If I was a betting man (and truth to be told, by all accounts I am), my money would be on Microsoft eventually introducing OS iterations as the significant factor, and discontinuing older platforms by ceasing to provide firmware updates when the hardware becomes too obsolete. Of note is the fact that developers could easily choose what would be the "minimum requirement" for OS version, and set their price point accordingly - this way, we could have the most barebones indie games of 2040 still coming out on the good ol' Xbox One, while the newer AAA games with 24k resolution, SHDR, simulated haptic feedback and holographic 4D support could release for the Xbox Borgcube 4000 or whatever the remote descendants of the current platform will be named.
"Have I already heard something like that?",
yes, my good sir, indeed you have - that is essentially how smartphone "generations" work already. Sure, consoles may be more specialized devices, and the high price point for most of its software limits the flexibility Microsoft'd have with an "Xbox OS" series of products, but they follow the same "plug-and-play and buy another x years from now" marketing model as the iPhone. The concept of "generations" as we know it would go the way of the dodo, MS could potentially sell more Xbox-es, and at the same time development costs would go down; players would lose little, as the inter-generational technological gap has gone down significantly already (and in fact, there are many engines which survived the transition between the 7th and 8th generation without any significant alteration, Crytek's CryENGINE being one of the most notable examples).

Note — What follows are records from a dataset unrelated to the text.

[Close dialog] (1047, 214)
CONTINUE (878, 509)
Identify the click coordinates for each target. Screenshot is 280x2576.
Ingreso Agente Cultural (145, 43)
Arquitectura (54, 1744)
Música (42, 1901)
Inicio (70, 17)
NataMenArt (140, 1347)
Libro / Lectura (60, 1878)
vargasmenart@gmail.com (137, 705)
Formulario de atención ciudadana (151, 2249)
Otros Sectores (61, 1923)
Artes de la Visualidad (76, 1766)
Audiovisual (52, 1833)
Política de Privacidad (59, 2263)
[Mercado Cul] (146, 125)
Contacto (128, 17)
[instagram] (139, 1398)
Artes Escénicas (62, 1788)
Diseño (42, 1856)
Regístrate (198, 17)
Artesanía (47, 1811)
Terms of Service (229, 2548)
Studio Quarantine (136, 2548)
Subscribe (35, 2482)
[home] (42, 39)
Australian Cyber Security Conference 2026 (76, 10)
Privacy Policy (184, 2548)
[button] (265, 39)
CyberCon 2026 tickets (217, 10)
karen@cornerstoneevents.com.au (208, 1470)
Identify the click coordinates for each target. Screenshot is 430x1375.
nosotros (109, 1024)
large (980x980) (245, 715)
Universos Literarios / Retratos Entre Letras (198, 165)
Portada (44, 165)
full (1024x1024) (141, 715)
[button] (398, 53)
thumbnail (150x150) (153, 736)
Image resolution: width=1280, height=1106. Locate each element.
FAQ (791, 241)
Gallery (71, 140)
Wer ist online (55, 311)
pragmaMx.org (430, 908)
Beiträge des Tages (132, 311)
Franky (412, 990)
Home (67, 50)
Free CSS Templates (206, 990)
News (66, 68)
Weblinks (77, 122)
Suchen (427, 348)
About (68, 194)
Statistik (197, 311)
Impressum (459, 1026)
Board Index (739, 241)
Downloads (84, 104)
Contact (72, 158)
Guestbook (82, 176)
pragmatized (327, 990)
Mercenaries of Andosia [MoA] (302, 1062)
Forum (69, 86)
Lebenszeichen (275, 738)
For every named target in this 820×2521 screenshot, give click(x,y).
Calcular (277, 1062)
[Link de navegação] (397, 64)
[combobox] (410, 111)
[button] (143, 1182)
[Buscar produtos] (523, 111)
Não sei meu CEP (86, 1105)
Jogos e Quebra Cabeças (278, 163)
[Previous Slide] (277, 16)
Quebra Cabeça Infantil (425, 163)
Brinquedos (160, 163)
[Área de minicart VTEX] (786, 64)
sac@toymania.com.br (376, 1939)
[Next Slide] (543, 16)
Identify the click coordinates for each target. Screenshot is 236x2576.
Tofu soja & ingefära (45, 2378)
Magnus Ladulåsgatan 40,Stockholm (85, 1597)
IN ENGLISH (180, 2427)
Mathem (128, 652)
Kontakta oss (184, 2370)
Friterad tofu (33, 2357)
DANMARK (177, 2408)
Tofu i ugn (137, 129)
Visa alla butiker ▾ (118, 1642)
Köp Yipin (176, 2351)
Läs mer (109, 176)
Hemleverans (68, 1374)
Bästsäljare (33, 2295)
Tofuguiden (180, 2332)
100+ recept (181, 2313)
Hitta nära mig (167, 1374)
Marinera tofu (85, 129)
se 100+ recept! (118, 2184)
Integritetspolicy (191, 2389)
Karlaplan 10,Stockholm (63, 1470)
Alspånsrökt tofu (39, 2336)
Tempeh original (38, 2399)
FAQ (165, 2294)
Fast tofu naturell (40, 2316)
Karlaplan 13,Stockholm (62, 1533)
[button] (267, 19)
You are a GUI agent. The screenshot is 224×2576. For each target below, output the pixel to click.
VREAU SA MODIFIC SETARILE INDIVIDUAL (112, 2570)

In all of this, Forza can evolve over time instead of completely abandoning an old-and-proven infrastructure for a brand-new one when new hardware becomes available every eight-or-so years, like when the Xbox One superseded the 360. I don't think the quality of the assets will be a problem anytime soon, either - poly count for 8th-gen models is, in all likelihood, significantly higher than the 170-200k polygons for a LOD0 model we had in FM4; and changing the quality of textures is ultimately something that can be done without much of a waste of time.
This is the one that came first to mind considering some of the cars that looked really poor in FM5, were FM4 models. So obviously, they have been able to carry over assets easily. It should be a requirement though, that they go through a re-touch to bring their quality up to the newer cars. The Saleen S7 has looked really shady for years now & I'll bet it still looks off in FM7.
I'm not sure those poor quality models were straight ports from FM4 - undoubtedly, even the shadiest car got a bump in its poly count in the transition from the 360 to the One. That probably means that they have high-poly "resource" models stacked somewhere, and they just produced new "working" models with a less aggressive use of whatever's the equivalent of the Decimate tool in their no doubt specialized software.
In the case of the 22B, they mentioned how they got hold of an Impreza and re-scanned it from scratch - although of course until we'll see it in FM7 as a completely new car, there's no way of saying if it's just marketing talk (which is a possibility I'm not ready to discard just yet).